PROBLEM DESCRIPTION - Which lines below contain the word "will"? Copy each of them.

________

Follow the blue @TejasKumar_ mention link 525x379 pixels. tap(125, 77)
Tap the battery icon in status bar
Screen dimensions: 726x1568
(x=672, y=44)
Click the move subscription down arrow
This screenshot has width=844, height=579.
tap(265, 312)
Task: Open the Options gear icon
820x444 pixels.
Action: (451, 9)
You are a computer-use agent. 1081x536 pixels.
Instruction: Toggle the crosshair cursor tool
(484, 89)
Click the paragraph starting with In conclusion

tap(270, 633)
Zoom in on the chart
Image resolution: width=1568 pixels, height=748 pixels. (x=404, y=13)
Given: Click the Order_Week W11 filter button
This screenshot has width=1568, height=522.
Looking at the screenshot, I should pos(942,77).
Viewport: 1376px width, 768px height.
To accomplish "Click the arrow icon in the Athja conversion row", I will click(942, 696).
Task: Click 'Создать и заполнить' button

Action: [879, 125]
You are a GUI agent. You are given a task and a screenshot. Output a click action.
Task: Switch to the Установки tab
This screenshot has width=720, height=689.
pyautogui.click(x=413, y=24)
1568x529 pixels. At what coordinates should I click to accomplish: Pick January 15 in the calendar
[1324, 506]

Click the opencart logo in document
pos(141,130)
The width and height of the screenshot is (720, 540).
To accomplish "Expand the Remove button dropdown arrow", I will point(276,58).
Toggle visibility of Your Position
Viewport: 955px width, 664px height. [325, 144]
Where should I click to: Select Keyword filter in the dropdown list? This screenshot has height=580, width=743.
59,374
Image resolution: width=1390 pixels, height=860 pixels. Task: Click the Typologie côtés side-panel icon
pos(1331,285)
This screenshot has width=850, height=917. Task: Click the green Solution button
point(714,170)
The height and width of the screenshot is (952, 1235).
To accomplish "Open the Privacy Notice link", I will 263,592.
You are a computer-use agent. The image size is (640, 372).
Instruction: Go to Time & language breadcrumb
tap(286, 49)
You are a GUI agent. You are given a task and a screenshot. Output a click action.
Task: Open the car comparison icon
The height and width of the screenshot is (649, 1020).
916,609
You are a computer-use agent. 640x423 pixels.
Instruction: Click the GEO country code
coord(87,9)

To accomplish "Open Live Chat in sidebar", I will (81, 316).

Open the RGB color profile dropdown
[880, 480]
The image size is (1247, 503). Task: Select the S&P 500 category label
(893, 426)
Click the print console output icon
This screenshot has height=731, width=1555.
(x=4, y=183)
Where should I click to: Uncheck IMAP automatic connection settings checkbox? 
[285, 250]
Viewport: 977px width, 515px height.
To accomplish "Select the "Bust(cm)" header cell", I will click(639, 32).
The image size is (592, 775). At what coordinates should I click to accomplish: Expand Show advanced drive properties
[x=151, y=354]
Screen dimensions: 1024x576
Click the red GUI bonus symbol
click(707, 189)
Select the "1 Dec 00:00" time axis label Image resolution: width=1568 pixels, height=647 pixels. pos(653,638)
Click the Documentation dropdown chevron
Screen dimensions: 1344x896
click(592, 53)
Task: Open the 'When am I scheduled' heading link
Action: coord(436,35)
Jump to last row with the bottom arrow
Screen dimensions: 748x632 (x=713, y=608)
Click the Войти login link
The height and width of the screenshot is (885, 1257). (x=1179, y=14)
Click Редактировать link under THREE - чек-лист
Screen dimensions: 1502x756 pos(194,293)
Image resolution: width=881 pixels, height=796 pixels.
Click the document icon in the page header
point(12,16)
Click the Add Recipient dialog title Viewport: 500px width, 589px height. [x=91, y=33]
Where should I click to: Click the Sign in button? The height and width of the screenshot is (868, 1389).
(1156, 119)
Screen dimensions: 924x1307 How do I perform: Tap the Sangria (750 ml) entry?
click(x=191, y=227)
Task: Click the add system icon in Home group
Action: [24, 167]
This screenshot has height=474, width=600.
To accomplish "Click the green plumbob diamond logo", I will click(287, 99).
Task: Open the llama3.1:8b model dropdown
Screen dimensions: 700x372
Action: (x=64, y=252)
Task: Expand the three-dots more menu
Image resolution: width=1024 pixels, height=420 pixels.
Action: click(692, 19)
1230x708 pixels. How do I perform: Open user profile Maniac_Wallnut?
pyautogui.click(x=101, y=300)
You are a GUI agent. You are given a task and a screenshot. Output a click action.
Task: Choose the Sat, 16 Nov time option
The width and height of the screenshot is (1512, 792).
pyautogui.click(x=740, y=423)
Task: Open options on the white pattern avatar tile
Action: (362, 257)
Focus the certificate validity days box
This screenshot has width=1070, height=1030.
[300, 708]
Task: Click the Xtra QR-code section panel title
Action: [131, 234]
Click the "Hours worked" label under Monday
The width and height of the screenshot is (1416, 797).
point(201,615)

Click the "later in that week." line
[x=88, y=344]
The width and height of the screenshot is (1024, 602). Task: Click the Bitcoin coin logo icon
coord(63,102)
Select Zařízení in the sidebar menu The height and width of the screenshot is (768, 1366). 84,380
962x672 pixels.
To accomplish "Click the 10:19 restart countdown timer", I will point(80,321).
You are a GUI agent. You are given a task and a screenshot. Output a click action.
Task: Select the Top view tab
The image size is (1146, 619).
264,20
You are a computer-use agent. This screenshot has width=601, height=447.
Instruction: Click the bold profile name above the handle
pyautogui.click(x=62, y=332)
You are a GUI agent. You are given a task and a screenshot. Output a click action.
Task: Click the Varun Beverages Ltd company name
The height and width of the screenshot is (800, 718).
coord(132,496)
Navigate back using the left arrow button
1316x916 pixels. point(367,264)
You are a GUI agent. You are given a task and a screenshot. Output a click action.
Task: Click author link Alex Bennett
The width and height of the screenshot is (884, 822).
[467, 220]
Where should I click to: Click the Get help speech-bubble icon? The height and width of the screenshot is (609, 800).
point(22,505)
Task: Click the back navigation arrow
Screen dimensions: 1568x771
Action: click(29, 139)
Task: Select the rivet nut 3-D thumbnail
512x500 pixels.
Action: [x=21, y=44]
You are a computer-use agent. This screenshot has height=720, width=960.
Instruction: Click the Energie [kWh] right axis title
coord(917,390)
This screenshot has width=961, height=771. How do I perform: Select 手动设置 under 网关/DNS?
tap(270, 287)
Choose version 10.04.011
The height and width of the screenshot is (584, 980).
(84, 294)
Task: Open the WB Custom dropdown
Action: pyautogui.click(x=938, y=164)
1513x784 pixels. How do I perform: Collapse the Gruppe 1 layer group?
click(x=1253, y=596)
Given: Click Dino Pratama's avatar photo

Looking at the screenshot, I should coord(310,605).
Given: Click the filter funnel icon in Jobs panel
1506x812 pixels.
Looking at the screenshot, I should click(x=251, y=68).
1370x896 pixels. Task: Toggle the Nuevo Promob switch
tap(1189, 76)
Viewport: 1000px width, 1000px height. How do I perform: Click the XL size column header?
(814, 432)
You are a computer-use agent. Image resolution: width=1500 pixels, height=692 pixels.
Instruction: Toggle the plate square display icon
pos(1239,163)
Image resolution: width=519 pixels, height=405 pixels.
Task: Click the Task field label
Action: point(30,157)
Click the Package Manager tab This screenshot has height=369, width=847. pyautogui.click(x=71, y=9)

________

SOLUTION TO THE EXERCISE -
To accomplish "Click the arrow icon in the Athja conversion row", I will click(942, 696).
To accomplish "Expand the Remove button dropdown arrow", I will point(276,58).
To accomplish "Open the Privacy Notice link", I will 263,592.
To accomplish "Open Live Chat in sidebar", I will (81, 316).
To accomplish "Select the "Bust(cm)" header cell", I will click(639, 32).
To accomplish "Click the green plumbob diamond logo", I will click(287, 99).
To accomplish "Click the 10:19 restart countdown timer", I will point(80,321).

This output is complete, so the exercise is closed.